Steven Tyler isn’t interviewed in Look Away but his side has already been well-documented. One of the most surprising things about this story is that it’s been public for years. In the band’s official biography Walk This Way, from 1997, Tyler recalls their meeting: “She was a skinny young malchick, much younger than me, like 14 when I met her in Seattle backstage after a show. She was there with a bunch of her girlfriends and they were acting bisexual to get my attention.”
(In the same book, Aerosmith publicist Laura Kaufman also claims that Holcomb was 14, and that timeline is followed throughout the book: when Julia becomes pregnant in 1976, two and bit years after their meeting, Tyler writes: “Diana [the pseudonym the book uses for Holcomb] was with me, 16 years old and pregnant”. Holcomb’s most recent accounts confirm that she was 16 when they met, so presumably it’s just a mistake. That in itself tells you how lightly this stuff was taken, even in the 90s. Can you imagine making that mistake today?)
In Steven Tyler’s memoir Does The Noise In My Head Bother You? (2012) Tyler claims that when they first met Holcomb was a with a group of girls who called themselves “the Little Oral Annie Club”. Of Holcomb (who he doesn’t name) he says: “She was 16, she knew how to be nasty, and there wasn’t a hair on it. With my bad self being 26 and she barely old enough to drive and sexy as hell, I just fell madly in love with her. She was a cute skinny little tomboy dressed up as Little Bo Peep.”
PR Kaufman said that she believed that Tyler must have really loved Holcomb: to get guardianship “took lawyers and cost real money. I remember thinking he must really love her to go through with this… She was no piece of meat to him.” That said, “He dressed her up as Little Bo Peep, made her wear outfits, for God’s sake, little schoolgirl frocks. No one could believe this, it was so outrageous.”

TASK TO COMPLETE: Write out the passage about Steven Tyler and Julia Holcomb again in full, word for word. Rely only on the passage about Steven Tyler and Julia Holcomb.

SUPPLIED MATERIAL:
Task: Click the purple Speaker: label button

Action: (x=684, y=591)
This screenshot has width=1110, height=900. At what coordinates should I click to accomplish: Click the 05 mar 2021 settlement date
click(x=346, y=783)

ANSWER TO THIS PROBLEM:
Steven Tyler isn’t interviewed in Look Away but his side has already been well-documented. One of the most surprising things about this story is that it’s been public for years. In the band’s official biography Walk This Way, from 1997, Tyler recalls their meeting: “She was a skinny young malchick, much younger than me, like 14 when I met her in Seattle backstage after a show. She was there with a bunch of her girlfriends and they were acting bisexual to get my attention.”
(In the same book, Aerosmith publicist Laura Kaufman also claims that Holcomb was 14, and that timeline is followed throughout the book: when Julia becomes pregnant in 1976, two and bit years after their meeting, Tyler writes: “Diana [the pseudonym the book uses for Holcomb] was with me, 16 years old and pregnant”. Holcomb’s most recent accounts confirm that she was 16 when they met, so presumably it’s just a mistake. That in itself tells you how lightly this stuff was taken, even in the 90s. Can you imagine making that mistake today?)
In Steven Tyler’s memoir Does The Noise In My Head Bother You? (2012) Tyler claims that when they first met Holcomb was a with a group of girls who called themselves “the Little Oral Annie Club”. Of Holcomb (who he doesn’t name) he says: “She was 16, she knew how to be nasty, and there wasn’t a hair on it. With my bad self being 26 and she barely old enough to drive and sexy as hell, I just fell madly in love with her. She was a cute skinny little tomboy dressed up as Little Bo Peep.”
PR Kaufman said that she believed that Tyler must have really loved Holcomb: to get guardianship “took lawyers and cost real money. I remember thinking he must really love her to go through with this… She was no piece of meat to him.” That said, “He dressed her up as Little Bo Peep, made her wear outfits, for God’s sake, little schoolgirl frocks. No one could believe this, it was so outrageous.”